Au début, il y avait d’ailleurs bien longtemps de cela, une question le préoccupait entre toutes: pourquoi tous les crimes sont-ils si facilement découverts et retrouve-t-on si aisément la trace des coupables? Il arriva peu à peu à différentes conclusions fort curieuses. Selon lui, la principale raison de ce fait provenait moins de l’impossibilité matérielle de cacher le crime que de la personnalité du criminel.
Ce dernier était frappé, au moment du crime, d’une diminution de la volonté et de la raison; ces qualités étaient remplacées, au contraire, par une sorte de légèreté enfantine et vraiment phénoménale, à l’instant où la prudence et la circonspection étaient le plus nécessaires. Il assimilait cette éclipse du jugement et cette perte de la volonté à une maladie qui se développerait lentement, atteindrait son maximum d’intensité peu de temps avant la perpétration du crime et subsisterait dans cet état stationnaire au moment de celui-ci et quelque temps après (la période dépendant de l’individu) pour se terminer ensuite comme finissent toutes les maladies.
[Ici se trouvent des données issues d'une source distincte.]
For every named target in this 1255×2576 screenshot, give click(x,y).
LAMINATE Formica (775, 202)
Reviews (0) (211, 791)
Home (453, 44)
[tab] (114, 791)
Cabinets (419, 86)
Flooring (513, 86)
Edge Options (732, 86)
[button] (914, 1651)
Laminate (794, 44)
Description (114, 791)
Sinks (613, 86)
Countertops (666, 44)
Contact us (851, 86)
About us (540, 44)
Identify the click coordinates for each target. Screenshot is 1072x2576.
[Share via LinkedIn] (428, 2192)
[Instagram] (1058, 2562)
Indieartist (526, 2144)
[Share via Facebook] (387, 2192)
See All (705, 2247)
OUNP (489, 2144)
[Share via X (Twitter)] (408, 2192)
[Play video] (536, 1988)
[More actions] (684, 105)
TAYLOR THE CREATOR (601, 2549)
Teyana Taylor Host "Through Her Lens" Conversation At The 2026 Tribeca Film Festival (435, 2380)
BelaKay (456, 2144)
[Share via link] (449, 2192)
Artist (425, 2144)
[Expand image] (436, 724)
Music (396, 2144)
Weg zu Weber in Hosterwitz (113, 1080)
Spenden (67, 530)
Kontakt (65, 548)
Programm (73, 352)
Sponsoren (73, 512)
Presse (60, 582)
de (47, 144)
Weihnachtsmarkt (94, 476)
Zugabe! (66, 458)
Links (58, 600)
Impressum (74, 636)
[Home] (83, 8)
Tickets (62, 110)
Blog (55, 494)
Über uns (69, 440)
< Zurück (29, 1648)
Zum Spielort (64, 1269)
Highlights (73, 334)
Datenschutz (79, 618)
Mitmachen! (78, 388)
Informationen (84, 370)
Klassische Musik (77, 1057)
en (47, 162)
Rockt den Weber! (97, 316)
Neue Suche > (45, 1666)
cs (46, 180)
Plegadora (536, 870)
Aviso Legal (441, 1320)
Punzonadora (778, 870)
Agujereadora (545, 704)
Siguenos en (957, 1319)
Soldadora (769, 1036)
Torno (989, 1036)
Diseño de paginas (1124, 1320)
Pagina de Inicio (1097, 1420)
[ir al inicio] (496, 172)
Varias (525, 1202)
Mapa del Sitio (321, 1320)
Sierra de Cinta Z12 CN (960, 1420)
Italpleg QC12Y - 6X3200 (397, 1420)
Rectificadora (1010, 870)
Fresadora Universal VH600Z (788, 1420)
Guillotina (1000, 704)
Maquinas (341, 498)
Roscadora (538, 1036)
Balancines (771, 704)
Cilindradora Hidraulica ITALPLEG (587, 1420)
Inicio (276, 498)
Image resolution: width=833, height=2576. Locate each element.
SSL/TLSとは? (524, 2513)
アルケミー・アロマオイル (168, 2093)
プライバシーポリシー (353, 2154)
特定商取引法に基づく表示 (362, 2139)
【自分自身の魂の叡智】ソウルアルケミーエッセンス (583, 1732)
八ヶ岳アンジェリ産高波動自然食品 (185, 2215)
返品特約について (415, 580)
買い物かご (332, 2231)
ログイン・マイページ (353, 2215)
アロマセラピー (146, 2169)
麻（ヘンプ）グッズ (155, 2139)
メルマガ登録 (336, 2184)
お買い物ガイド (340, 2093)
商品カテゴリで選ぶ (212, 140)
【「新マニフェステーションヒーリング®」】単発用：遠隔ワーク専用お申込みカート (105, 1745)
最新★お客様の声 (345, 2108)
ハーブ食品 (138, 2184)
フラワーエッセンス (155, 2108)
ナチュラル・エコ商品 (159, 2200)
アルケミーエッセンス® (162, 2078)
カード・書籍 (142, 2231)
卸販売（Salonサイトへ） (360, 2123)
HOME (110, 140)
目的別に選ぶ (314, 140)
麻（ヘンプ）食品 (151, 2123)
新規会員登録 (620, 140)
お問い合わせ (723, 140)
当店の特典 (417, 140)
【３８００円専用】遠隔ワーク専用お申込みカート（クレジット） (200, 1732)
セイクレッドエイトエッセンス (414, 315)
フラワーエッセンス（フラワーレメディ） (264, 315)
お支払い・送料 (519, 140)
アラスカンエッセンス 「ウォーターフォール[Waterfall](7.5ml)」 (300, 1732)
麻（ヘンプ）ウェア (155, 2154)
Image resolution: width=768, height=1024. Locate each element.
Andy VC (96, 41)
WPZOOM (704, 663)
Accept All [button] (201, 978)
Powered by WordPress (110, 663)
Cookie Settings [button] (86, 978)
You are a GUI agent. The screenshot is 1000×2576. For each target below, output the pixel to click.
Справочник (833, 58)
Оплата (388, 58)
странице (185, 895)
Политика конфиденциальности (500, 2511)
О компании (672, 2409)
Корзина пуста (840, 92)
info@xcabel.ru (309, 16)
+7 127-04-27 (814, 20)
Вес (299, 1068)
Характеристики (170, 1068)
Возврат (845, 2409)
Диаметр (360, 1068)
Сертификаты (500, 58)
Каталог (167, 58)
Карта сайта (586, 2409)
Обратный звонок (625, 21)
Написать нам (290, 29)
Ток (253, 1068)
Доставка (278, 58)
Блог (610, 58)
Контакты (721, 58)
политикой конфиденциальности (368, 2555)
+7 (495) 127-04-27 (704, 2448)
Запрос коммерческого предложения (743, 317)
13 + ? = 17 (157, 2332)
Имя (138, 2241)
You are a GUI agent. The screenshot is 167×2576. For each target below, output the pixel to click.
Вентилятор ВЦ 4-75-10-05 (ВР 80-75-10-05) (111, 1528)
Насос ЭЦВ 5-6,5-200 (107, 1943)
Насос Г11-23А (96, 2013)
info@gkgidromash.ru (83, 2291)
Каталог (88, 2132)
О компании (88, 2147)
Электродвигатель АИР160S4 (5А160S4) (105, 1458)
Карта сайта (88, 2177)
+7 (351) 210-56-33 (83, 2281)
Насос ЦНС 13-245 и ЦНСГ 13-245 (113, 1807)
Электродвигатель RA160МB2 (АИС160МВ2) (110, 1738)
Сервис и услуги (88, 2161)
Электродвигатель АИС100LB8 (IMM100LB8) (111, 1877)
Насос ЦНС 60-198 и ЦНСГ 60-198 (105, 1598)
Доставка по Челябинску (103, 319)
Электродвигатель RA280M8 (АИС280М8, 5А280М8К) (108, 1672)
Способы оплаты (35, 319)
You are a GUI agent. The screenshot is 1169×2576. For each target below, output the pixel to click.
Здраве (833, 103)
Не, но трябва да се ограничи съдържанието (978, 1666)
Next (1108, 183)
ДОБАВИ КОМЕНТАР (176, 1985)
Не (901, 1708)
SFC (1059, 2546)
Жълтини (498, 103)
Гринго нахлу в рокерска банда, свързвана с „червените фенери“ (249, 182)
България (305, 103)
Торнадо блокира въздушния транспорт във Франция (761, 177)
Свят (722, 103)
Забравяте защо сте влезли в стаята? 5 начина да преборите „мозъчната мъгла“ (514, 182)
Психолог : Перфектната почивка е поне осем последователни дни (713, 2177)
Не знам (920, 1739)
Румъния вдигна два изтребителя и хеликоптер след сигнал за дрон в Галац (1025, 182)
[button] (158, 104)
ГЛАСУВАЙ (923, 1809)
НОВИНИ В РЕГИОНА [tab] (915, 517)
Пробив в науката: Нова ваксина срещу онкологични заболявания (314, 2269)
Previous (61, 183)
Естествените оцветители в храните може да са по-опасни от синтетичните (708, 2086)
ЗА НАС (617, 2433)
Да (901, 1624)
Une question se posait: la maladie détermine-t-elle le crime ou celui-ci est-il fatalement, par nature, accompagné de phénomènes qui rappellent la maladie? Mais le jeune homme ne se sentait pas encore capable de résoudre ce problème.
Arrivé à ces conclusions, il se persuada que lui, personnellement, était à l’abri de ces bouleversements morbides, qu’il conserverait la plénitude de son intelligence et de sa volonté pendant toute la durée de son entreprise, pour cette seule raison que ce projet «n’était pas un crime»… Nous ne rapporterons pas la série de réflexions qui l’amenèrent à cette certitude… Ajoutons seulement que les difficultés purement matérielles, le côté pratique le préoccupaient fort peu.